Objective To systematically review the efficacy and safety of CDK4/6 inhibitors in combination with endocrine therapy for HR+/HER2‒ breast cancer. Methods The PubMed, Cochrane Library, Web of Science, WanFang Data, CNKI, American Society of Clinical Oncology (ASCO), European Society of Medical Oncology (ESMO) and San Antonio Breast Cancer Symposium (SABCS) databases were electronically searched to collect randomized controlled trials on CDK4/6 inhibitors in combination with endocrine therapy for HR+/HER2‒ breast cancer from inception to July 5, 2023. Two reviewers independently screened the literature, extracted data, and assessed the risk of bias of the included studies. Meta-analysis was then performed using RevMan 5.4 software and Stata 14.0 software.
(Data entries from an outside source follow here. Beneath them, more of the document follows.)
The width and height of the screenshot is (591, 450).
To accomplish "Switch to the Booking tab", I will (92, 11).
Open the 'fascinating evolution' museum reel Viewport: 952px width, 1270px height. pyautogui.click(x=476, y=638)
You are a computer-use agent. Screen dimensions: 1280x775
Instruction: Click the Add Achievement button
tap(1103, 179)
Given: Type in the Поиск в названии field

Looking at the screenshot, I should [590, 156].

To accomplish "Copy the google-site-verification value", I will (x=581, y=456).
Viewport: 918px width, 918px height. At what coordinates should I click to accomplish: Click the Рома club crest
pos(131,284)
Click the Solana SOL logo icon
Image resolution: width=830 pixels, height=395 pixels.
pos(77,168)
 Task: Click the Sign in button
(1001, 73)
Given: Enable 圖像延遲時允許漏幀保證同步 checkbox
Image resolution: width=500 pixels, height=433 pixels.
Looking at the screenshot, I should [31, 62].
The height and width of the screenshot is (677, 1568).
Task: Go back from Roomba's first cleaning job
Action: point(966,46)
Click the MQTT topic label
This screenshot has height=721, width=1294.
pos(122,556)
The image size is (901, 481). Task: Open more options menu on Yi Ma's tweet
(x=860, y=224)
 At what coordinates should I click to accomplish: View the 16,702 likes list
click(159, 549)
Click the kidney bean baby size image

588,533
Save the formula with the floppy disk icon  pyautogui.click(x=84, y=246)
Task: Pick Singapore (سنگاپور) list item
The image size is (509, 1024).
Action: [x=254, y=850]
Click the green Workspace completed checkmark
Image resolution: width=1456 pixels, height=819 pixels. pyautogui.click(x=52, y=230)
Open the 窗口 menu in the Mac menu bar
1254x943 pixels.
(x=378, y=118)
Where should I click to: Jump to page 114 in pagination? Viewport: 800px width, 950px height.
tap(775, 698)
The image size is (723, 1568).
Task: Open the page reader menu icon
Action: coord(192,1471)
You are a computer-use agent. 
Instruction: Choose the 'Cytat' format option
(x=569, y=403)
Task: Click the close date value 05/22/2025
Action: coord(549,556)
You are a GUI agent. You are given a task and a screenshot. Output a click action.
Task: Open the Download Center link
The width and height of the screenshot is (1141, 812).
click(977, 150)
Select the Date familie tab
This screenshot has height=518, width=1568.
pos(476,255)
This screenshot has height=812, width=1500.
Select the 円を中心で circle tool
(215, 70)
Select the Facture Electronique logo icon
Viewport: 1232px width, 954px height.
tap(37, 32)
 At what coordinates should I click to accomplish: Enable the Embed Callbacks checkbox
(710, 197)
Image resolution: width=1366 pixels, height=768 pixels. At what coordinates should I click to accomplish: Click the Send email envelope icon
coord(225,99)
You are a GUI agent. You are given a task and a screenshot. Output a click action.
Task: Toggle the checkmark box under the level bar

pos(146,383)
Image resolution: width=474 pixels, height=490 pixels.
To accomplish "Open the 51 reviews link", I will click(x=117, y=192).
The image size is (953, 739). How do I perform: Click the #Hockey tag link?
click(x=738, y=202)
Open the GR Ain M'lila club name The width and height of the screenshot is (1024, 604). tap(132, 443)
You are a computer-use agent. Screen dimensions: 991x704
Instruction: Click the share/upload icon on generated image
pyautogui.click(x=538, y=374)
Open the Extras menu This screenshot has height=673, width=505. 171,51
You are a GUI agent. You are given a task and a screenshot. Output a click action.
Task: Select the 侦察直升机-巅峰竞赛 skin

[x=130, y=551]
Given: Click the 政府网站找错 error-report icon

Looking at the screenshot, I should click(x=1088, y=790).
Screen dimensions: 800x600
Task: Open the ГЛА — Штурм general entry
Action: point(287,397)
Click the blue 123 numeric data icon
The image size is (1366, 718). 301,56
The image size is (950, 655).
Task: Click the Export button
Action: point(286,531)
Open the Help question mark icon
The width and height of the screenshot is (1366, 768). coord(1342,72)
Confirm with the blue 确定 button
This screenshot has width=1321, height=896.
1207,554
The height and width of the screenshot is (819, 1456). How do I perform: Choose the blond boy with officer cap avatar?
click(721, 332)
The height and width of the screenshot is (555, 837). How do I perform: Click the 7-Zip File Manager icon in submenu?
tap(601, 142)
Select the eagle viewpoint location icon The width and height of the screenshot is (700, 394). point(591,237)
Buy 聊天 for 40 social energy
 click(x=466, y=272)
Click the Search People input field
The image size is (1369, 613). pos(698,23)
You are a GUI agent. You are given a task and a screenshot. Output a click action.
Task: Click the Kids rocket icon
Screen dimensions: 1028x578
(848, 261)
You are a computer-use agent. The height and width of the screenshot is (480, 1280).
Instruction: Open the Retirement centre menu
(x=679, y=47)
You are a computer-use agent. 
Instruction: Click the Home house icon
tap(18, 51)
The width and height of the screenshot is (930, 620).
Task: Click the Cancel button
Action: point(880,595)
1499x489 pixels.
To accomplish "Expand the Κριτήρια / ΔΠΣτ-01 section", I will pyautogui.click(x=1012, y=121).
Results A total of 8 studies involving 4 580 patients were included. The results of meta-analysis showed that overall survival and progression-free survival were significantly longer in the combination therapy group than those in the endocrine therapy alone group (HR=0.80, 95%CI 0.73 to 0.89, P<0.05; HR=0.54, 95%CI 0.50 to 0.59, P<0.05). The results also showed that patients in the combination therapy group also had significantly higher rates of objective remission and clinical benefit than those in the endocrine therapy group alone (RR=1.47, 95%CI 1.34 to 1.62, P<0.05; RR=1.20, 95%CI 1.11 to 1.30, P<0.05). In addition, the combination treatment group also increased the incidence of haematological toxicity such as neutropenia and leucopenia, but the differences in the incidence of nausea, diarrhoea and headache were not statistically significant between the two groups. Conclusion The combination of CDK4/6 inhibitors with endocrine therapy for HR+/HER2‒ breast cancer patients improve overall survival, progression-free survival, clinical benefit rate and objective remission rate, with significant long-term and near-term efficacy; however, this regimen increased the incidence of several adverse effects, and clinical use should be considered when considering the occurrence of serious adverse effects.